These two faces, presumed to be relics of Saxon Steyning, came from the chancel of Saint Andrew's church. On the left, the head is wearing a crown and thought to be King Edward the Confessor. In 1047 King Edward gave the church with its port and surrounding land to the monks of Fécamp Abbey in Normandy. The head on the right has a moustache, which was a distinctly Saxon fashion. King Aethelwulf was buried at the church in 858 but since there is no sign of a crown on this head it seems unlikely that it represents a king.
Another identity for the head on the right, and possibly both heads, is under investigation. So called spectacle eyes and moustaches are the common features of 'Celtic heads'. These appear on Celtic monuments throughout Europe. Similar stone carvings are also found built into churches or in the foundations beneath and are surprisingly common discoveries.
The severed head has an association with very ancient beliefs. There are Roman reports of Celtic Gauls leaving the battlefield with the heads of their enemies hanging around the necks of their horses. Trophy heads were preserved and kept in chests or wall niches. The story of Bran the Blessed, whose head was buried beneath what is now the Tower of London for the protection of England, is told in the medieval folklore manuscripts known as the "Welsh Triads".

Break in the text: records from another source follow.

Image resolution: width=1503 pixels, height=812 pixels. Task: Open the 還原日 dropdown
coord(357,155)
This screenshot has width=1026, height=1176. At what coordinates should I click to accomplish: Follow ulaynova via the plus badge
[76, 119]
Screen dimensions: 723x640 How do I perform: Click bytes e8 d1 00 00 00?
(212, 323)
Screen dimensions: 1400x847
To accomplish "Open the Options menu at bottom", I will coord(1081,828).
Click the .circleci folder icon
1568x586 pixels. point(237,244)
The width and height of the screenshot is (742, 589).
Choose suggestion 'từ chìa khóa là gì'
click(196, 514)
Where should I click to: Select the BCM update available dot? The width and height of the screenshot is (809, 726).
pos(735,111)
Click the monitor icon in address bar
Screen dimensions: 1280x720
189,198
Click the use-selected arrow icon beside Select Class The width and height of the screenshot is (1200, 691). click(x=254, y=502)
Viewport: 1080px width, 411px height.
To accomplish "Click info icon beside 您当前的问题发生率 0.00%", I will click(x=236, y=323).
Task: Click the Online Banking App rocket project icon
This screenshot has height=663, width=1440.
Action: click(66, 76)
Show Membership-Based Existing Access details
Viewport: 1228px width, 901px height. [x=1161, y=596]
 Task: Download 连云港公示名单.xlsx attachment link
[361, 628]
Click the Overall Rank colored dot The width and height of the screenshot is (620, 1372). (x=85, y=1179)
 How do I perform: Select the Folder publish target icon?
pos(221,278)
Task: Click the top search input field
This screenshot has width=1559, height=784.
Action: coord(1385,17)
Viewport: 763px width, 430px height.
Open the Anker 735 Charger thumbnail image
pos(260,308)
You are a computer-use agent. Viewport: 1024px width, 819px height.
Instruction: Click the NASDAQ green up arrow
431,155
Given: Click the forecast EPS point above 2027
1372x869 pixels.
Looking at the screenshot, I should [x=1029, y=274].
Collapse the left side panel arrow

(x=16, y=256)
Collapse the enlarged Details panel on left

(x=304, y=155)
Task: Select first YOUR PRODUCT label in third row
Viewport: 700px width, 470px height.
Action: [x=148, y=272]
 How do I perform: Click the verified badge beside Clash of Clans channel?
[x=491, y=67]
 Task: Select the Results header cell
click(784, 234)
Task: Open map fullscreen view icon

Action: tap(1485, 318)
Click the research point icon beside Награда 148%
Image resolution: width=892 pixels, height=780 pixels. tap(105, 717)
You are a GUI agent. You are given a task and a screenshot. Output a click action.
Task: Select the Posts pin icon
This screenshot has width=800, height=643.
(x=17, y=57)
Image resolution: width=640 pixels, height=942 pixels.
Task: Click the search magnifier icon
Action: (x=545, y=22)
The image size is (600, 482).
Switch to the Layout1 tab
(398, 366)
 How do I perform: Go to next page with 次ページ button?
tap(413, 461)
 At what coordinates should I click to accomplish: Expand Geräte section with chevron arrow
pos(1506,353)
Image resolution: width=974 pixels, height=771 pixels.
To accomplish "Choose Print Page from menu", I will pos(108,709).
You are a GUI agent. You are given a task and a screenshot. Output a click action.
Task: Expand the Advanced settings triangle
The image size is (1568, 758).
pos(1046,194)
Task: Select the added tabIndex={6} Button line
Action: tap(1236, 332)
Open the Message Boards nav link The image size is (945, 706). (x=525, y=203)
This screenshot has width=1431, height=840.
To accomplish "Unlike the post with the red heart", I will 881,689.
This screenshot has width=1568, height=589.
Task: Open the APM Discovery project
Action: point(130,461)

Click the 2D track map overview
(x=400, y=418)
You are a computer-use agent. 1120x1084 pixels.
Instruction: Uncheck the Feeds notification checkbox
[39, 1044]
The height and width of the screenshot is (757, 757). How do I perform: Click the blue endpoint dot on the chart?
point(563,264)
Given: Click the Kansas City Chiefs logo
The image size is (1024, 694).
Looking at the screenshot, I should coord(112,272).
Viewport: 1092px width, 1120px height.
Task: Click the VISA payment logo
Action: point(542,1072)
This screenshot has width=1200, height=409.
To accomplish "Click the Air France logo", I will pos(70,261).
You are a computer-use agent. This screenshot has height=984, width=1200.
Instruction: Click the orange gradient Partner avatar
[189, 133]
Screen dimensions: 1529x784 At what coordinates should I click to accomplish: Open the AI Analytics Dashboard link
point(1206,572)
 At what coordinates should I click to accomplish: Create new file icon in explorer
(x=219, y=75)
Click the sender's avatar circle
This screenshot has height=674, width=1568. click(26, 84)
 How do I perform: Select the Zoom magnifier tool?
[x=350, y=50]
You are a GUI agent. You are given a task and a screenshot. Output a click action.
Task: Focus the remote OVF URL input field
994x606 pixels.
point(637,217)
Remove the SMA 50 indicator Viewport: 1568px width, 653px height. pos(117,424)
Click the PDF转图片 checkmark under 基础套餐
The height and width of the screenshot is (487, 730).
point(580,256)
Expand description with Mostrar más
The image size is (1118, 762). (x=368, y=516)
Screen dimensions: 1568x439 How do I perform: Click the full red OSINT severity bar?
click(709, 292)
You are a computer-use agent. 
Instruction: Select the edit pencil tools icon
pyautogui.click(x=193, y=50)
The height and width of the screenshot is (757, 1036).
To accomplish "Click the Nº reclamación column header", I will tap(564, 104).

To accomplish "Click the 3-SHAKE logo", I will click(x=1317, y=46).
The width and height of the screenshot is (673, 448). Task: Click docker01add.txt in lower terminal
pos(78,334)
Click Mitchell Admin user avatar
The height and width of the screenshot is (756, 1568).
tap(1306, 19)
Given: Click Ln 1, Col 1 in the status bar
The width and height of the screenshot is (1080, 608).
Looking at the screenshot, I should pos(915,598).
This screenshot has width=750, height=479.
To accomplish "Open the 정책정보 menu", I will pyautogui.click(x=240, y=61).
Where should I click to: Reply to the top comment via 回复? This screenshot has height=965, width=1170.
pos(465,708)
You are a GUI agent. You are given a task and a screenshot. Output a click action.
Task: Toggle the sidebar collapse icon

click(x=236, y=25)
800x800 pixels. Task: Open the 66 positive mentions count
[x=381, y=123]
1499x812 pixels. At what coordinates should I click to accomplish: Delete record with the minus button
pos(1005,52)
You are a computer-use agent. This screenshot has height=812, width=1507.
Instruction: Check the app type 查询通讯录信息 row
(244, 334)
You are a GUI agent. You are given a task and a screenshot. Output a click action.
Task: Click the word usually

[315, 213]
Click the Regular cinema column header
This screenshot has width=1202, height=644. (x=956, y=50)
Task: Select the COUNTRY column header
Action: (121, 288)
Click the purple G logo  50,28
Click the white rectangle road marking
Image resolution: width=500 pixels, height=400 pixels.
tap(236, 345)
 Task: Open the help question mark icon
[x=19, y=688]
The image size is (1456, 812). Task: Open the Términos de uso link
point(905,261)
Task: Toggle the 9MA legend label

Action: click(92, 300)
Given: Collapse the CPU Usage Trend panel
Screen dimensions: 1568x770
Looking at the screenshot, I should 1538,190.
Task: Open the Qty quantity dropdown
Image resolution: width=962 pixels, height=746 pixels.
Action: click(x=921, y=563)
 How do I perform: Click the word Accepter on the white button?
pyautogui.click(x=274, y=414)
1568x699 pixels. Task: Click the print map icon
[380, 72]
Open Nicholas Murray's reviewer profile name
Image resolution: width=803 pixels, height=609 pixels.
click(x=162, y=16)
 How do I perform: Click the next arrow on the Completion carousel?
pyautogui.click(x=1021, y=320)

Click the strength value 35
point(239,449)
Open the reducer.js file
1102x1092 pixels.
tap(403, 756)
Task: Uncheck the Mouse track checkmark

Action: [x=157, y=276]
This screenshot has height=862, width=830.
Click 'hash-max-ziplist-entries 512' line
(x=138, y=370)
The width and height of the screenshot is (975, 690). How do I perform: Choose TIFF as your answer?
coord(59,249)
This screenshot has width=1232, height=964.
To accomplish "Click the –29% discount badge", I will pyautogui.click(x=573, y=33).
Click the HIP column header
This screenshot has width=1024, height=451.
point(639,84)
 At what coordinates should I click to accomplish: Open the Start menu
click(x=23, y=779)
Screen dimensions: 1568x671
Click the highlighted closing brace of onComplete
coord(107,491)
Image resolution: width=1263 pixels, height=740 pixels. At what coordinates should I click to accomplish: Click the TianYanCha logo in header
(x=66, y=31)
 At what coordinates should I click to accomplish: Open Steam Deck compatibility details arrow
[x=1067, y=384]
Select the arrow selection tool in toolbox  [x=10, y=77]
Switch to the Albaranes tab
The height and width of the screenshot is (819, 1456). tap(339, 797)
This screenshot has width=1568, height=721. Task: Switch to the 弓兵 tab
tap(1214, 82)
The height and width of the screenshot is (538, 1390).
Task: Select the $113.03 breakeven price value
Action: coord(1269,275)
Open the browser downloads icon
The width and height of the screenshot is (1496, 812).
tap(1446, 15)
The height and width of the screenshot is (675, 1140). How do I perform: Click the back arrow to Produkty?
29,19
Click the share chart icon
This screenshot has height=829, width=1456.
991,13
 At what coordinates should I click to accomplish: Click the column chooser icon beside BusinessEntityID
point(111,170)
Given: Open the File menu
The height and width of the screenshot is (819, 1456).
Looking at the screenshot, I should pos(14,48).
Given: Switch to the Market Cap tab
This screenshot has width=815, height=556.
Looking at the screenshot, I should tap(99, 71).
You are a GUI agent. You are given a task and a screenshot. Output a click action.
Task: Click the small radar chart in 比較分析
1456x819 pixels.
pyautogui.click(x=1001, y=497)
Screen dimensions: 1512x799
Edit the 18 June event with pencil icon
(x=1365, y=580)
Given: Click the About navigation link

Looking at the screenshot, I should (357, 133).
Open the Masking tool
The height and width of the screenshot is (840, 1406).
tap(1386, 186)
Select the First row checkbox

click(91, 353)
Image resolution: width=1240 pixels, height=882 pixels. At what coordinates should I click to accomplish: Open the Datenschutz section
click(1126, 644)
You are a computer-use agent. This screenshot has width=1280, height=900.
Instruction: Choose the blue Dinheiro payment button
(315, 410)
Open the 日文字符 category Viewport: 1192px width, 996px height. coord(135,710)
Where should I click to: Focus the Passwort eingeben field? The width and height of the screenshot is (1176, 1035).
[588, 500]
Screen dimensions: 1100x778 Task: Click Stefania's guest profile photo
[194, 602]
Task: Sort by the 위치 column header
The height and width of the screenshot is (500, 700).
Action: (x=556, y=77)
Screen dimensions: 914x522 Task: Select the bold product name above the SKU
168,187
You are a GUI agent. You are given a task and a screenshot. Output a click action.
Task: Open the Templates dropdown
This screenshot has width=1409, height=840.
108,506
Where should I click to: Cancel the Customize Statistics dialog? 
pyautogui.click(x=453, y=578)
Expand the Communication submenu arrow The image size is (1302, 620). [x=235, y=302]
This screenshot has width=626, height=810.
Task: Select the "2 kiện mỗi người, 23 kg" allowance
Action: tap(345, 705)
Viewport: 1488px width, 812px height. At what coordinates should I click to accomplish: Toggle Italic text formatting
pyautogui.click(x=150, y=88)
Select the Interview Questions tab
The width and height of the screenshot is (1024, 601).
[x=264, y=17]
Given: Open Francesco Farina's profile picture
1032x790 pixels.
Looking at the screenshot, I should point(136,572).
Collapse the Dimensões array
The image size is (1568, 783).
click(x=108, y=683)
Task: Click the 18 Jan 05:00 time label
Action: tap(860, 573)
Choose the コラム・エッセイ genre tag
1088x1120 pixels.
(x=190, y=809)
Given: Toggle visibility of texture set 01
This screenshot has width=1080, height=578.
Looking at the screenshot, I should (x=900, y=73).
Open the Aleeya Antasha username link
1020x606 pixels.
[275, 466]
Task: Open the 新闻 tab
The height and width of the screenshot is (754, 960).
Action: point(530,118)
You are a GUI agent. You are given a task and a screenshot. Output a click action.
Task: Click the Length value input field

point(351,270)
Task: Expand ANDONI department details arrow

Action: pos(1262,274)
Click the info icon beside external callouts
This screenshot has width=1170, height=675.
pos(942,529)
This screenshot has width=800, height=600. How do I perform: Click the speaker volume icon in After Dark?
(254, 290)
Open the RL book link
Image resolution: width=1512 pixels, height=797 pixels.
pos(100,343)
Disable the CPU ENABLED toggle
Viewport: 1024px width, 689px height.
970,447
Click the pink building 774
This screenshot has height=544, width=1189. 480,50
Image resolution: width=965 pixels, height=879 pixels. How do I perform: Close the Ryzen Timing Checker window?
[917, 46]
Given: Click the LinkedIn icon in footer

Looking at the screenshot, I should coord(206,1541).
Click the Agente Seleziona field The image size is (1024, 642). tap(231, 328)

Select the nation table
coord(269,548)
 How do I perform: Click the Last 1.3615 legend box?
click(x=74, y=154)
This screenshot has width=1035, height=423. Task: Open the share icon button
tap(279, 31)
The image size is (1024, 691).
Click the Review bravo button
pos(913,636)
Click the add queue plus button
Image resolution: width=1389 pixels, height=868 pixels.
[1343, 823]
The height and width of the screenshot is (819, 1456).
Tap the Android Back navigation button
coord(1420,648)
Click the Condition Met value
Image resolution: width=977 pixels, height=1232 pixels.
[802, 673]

Such superstitions persisted longer than we might imagine. Celtic heads have survived above the doorways of churches and old houses, as well as in less prominent places, but they were never Christianised. That all these heads are actually of Celtic origin is seriously doubted, though some clearly are. Many are older than their architectural setting, but impossible to date. Researchers have speculated that Celtic heads were carved by stone masons as a form of protective magic until as recently as the 17th century.